• [TASK GOAL]
What is needed is an exact copy of every entry below.
++++++++++
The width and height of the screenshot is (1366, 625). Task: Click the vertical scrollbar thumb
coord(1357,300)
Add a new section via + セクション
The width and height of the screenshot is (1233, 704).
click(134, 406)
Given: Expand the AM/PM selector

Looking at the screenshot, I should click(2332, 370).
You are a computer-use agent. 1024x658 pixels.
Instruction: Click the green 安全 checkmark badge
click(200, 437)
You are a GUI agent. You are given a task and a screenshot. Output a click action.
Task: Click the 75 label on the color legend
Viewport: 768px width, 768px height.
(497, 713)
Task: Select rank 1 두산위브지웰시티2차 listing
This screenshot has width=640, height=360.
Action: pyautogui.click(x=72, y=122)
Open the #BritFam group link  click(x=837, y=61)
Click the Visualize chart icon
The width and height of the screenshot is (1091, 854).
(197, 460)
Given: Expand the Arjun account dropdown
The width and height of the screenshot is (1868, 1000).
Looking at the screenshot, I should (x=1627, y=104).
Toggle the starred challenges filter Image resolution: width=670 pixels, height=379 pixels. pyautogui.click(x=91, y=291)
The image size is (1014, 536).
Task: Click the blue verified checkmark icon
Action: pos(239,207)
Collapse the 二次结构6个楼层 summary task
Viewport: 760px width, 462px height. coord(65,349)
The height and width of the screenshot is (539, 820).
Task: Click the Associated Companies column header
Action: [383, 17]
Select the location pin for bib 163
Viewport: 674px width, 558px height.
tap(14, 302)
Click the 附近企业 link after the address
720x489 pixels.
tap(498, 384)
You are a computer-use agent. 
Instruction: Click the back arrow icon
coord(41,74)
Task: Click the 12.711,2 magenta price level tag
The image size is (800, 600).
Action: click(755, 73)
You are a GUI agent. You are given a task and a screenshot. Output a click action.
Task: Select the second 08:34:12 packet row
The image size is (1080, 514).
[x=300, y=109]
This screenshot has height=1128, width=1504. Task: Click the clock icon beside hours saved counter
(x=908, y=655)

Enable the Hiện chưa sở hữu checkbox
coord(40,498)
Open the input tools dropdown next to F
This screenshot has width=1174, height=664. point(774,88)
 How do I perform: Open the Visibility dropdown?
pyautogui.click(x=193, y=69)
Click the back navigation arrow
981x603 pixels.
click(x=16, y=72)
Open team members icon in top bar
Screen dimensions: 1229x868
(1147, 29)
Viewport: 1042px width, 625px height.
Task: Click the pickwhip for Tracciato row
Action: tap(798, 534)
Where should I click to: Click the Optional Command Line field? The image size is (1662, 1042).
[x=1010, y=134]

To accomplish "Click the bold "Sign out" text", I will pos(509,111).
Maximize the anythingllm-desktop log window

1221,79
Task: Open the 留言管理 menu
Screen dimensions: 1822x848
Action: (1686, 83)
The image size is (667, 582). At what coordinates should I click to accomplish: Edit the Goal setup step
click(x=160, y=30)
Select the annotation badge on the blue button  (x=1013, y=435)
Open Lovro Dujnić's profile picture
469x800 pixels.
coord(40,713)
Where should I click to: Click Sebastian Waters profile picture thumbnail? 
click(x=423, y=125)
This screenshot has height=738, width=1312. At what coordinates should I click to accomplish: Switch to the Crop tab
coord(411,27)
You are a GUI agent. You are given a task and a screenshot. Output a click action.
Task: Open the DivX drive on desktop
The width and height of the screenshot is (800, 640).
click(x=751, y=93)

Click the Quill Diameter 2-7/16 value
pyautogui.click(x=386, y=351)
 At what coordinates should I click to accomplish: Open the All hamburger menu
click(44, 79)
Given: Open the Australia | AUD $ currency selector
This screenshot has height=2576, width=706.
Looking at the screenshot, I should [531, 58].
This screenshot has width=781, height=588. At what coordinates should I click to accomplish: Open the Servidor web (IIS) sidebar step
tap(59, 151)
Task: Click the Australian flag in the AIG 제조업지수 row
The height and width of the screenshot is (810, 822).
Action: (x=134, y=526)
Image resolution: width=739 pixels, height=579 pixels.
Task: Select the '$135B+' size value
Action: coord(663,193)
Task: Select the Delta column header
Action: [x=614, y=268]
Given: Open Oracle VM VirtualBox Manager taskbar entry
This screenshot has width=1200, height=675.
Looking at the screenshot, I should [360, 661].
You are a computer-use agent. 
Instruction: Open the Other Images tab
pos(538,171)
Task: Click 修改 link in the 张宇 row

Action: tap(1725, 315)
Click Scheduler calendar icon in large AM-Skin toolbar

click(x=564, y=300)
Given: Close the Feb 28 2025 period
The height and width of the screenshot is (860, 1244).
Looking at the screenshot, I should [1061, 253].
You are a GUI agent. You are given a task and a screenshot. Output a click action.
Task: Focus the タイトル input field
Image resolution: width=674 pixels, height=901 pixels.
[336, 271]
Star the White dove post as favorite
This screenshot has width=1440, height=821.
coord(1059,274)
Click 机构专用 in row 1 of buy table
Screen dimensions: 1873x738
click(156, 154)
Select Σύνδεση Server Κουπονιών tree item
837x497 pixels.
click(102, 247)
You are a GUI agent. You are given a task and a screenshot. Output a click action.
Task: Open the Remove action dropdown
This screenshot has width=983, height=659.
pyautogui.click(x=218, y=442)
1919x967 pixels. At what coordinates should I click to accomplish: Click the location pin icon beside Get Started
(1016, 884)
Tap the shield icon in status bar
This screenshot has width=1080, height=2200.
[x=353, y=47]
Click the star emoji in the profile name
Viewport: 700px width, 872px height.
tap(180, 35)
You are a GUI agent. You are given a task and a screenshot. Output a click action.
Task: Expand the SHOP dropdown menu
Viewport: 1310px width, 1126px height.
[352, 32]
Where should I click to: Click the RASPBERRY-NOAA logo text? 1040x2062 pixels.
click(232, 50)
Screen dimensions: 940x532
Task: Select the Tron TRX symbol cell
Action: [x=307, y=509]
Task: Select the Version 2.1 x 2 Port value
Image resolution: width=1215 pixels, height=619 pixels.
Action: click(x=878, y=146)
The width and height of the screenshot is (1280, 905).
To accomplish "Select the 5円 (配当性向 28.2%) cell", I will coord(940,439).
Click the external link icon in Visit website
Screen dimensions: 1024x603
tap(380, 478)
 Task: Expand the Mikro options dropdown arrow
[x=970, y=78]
++++++++++
• [EXERCISE SOLUTION]
The width and height of the screenshot is (1366, 625). Task: Click the vertical scrollbar thumb
coord(1357,300)
Add a new section via + セクション
The width and height of the screenshot is (1233, 704).
click(134, 406)
Given: Expand the AM/PM selector

Looking at the screenshot, I should click(2332, 370).
You are a computer-use agent. 1024x658 pixels.
Instruction: Click the green 安全 checkmark badge
click(200, 437)
You are a GUI agent. You are given a task and a screenshot. Output a click action.
Task: Click the 75 label on the color legend
Viewport: 768px width, 768px height.
(497, 713)
Task: Select rank 1 두산위브지웰시티2차 listing
This screenshot has width=640, height=360.
Action: pyautogui.click(x=72, y=122)
Open the #BritFam group link  click(x=837, y=61)
Click the Visualize chart icon
The width and height of the screenshot is (1091, 854).
(197, 460)
Given: Expand the Arjun account dropdown
The width and height of the screenshot is (1868, 1000).
Looking at the screenshot, I should (x=1627, y=104).
Toggle the starred challenges filter Image resolution: width=670 pixels, height=379 pixels. pyautogui.click(x=91, y=291)
The image size is (1014, 536).
Task: Click the blue verified checkmark icon
Action: pos(239,207)
Collapse the 二次结构6个楼层 summary task
Viewport: 760px width, 462px height. coord(65,349)
The height and width of the screenshot is (539, 820).
Task: Click the Associated Companies column header
Action: [383, 17]
Select the location pin for bib 163
Viewport: 674px width, 558px height.
tap(14, 302)
Click the 附近企业 link after the address
720x489 pixels.
tap(498, 384)
You are a computer-use agent. 
Instruction: Click the back arrow icon
coord(41,74)
Task: Click the 12.711,2 magenta price level tag
The image size is (800, 600).
Action: click(755, 73)
You are a GUI agent. You are given a task and a screenshot. Output a click action.
Task: Select the second 08:34:12 packet row
The image size is (1080, 514).
[x=300, y=109]
This screenshot has height=1128, width=1504. Task: Click the clock icon beside hours saved counter
(x=908, y=655)

Enable the Hiện chưa sở hữu checkbox
coord(40,498)
Open the input tools dropdown next to F
This screenshot has width=1174, height=664. point(774,88)
 How do I perform: Open the Visibility dropdown?
pyautogui.click(x=193, y=69)
Click the back navigation arrow
981x603 pixels.
click(x=16, y=72)
Open team members icon in top bar
Screen dimensions: 1229x868
(1147, 29)
Viewport: 1042px width, 625px height.
Task: Click the pickwhip for Tracciato row
Action: tap(798, 534)
Where should I click to: Click the Optional Command Line field? The image size is (1662, 1042).
[x=1010, y=134]

To accomplish "Click the bold "Sign out" text", I will pos(509,111).
Maximize the anythingllm-desktop log window

1221,79
Task: Open the 留言管理 menu
Screen dimensions: 1822x848
Action: (1686, 83)
The image size is (667, 582). At what coordinates should I click to accomplish: Edit the Goal setup step
click(x=160, y=30)
Select the annotation badge on the blue button  (x=1013, y=435)
Open Lovro Dujnić's profile picture
469x800 pixels.
coord(40,713)
Where should I click to: Click Sebastian Waters profile picture thumbnail? 
click(x=423, y=125)
This screenshot has height=738, width=1312. At what coordinates should I click to accomplish: Switch to the Crop tab
coord(411,27)
You are a GUI agent. You are given a task and a screenshot. Output a click action.
Task: Open the DivX drive on desktop
The width and height of the screenshot is (800, 640).
click(x=751, y=93)

Click the Quill Diameter 2-7/16 value
pyautogui.click(x=386, y=351)
 At what coordinates should I click to accomplish: Open the All hamburger menu
click(44, 79)
Given: Open the Australia | AUD $ currency selector
This screenshot has height=2576, width=706.
Looking at the screenshot, I should [531, 58].
This screenshot has width=781, height=588. At what coordinates should I click to accomplish: Open the Servidor web (IIS) sidebar step
tap(59, 151)
Task: Click the Australian flag in the AIG 제조업지수 row
The height and width of the screenshot is (810, 822).
Action: (x=134, y=526)
Image resolution: width=739 pixels, height=579 pixels.
Task: Select the '$135B+' size value
Action: coord(663,193)
Task: Select the Delta column header
Action: [x=614, y=268]
Given: Open Oracle VM VirtualBox Manager taskbar entry
This screenshot has width=1200, height=675.
Looking at the screenshot, I should [360, 661].
You are a computer-use agent. 
Instruction: Open the Other Images tab
pos(538,171)
Task: Click 修改 link in the 张宇 row

Action: tap(1725, 315)
Click Scheduler calendar icon in large AM-Skin toolbar

click(x=564, y=300)
Given: Close the Feb 28 2025 period
The height and width of the screenshot is (860, 1244).
Looking at the screenshot, I should [1061, 253].
You are a GUI agent. You are given a task and a screenshot. Output a click action.
Task: Focus the タイトル input field
Image resolution: width=674 pixels, height=901 pixels.
[336, 271]
Star the White dove post as favorite
This screenshot has width=1440, height=821.
coord(1059,274)
Click 机构专用 in row 1 of buy table
Screen dimensions: 1873x738
click(156, 154)
Select Σύνδεση Server Κουπονιών tree item
837x497 pixels.
click(102, 247)
You are a GUI agent. You are given a task and a screenshot. Output a click action.
Task: Open the Remove action dropdown
This screenshot has width=983, height=659.
pyautogui.click(x=218, y=442)
1919x967 pixels. At what coordinates should I click to accomplish: Click the location pin icon beside Get Started
(1016, 884)
Tap the shield icon in status bar
This screenshot has width=1080, height=2200.
[x=353, y=47]
Click the star emoji in the profile name
Viewport: 700px width, 872px height.
tap(180, 35)
You are a GUI agent. You are given a task and a screenshot. Output a click action.
Task: Expand the SHOP dropdown menu
Viewport: 1310px width, 1126px height.
[352, 32]
Where should I click to: Click the RASPBERRY-NOAA logo text? 1040x2062 pixels.
click(232, 50)
Screen dimensions: 940x532
Task: Select the Tron TRX symbol cell
Action: [x=307, y=509]
Task: Select the Version 2.1 x 2 Port value
Image resolution: width=1215 pixels, height=619 pixels.
Action: click(x=878, y=146)
The width and height of the screenshot is (1280, 905).
To accomplish "Select the 5円 (配当性向 28.2%) cell", I will coord(940,439).
Click the external link icon in Visit website
Screen dimensions: 1024x603
tap(380, 478)
 Task: Expand the Mikro options dropdown arrow
[x=970, y=78]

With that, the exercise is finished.